RECORDS FOR PROCESSING —
□ □ □

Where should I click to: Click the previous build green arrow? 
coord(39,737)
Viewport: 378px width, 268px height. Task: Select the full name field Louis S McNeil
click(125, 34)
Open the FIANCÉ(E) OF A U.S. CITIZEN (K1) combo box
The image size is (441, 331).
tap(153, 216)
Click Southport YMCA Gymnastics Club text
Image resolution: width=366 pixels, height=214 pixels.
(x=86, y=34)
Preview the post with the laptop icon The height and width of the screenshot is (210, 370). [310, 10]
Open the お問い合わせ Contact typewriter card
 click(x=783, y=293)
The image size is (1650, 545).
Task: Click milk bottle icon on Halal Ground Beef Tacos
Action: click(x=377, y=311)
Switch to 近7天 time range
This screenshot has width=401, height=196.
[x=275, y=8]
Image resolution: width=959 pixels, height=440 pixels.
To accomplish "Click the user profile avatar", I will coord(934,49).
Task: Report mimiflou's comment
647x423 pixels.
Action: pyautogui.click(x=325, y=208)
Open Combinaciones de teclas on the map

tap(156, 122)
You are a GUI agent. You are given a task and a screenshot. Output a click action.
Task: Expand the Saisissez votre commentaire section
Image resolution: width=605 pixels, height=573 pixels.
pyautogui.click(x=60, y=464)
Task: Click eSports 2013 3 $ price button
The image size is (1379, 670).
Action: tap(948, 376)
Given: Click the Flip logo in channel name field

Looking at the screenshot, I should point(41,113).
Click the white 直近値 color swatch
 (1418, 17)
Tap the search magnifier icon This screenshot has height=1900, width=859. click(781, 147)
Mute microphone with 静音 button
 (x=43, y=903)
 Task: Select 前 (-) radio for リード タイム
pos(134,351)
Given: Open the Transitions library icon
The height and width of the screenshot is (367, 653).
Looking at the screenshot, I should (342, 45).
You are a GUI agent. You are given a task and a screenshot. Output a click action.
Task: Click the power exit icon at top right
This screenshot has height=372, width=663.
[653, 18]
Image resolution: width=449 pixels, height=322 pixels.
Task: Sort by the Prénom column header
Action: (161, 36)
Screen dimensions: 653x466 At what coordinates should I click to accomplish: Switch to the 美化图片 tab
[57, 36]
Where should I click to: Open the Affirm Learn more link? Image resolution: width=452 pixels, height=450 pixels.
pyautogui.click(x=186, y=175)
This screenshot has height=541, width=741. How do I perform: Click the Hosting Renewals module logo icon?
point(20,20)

□ □ □

EXERCISE AIM —
Return every line of the listing, word for word.

EXERCISE RESULT —
Where should I click to: Click the previous build green arrow? 
coord(39,737)
Viewport: 378px width, 268px height. Task: Select the full name field Louis S McNeil
click(125, 34)
Open the FIANCÉ(E) OF A U.S. CITIZEN (K1) combo box
The image size is (441, 331).
tap(153, 216)
Click Southport YMCA Gymnastics Club text
Image resolution: width=366 pixels, height=214 pixels.
(x=86, y=34)
Preview the post with the laptop icon The height and width of the screenshot is (210, 370). [310, 10]
Open the お問い合わせ Contact typewriter card
 click(x=783, y=293)
The image size is (1650, 545).
Task: Click milk bottle icon on Halal Ground Beef Tacos
Action: click(x=377, y=311)
Switch to 近7天 time range
This screenshot has width=401, height=196.
[x=275, y=8]
Image resolution: width=959 pixels, height=440 pixels.
To accomplish "Click the user profile avatar", I will coord(934,49).
Task: Report mimiflou's comment
647x423 pixels.
Action: pyautogui.click(x=325, y=208)
Open Combinaciones de teclas on the map

tap(156, 122)
You are a GUI agent. You are given a task and a screenshot. Output a click action.
Task: Expand the Saisissez votre commentaire section
Image resolution: width=605 pixels, height=573 pixels.
pyautogui.click(x=60, y=464)
Task: Click eSports 2013 3 $ price button
The image size is (1379, 670).
Action: tap(948, 376)
Given: Click the Flip logo in channel name field

Looking at the screenshot, I should point(41,113).
Click the white 直近値 color swatch
 (1418, 17)
Tap the search magnifier icon This screenshot has height=1900, width=859. click(781, 147)
Mute microphone with 静音 button
 (x=43, y=903)
 Task: Select 前 (-) radio for リード タイム
pos(134,351)
Given: Open the Transitions library icon
The height and width of the screenshot is (367, 653).
Looking at the screenshot, I should (342, 45).
You are a GUI agent. You are given a task and a screenshot. Output a click action.
Task: Click the power exit icon at top right
This screenshot has height=372, width=663.
[653, 18]
Image resolution: width=449 pixels, height=322 pixels.
Task: Sort by the Prénom column header
Action: (161, 36)
Screen dimensions: 653x466 At what coordinates should I click to accomplish: Switch to the 美化图片 tab
[57, 36]
Where should I click to: Open the Affirm Learn more link? Image resolution: width=452 pixels, height=450 pixels.
pyautogui.click(x=186, y=175)
This screenshot has height=541, width=741. How do I perform: Click the Hosting Renewals module logo icon?
point(20,20)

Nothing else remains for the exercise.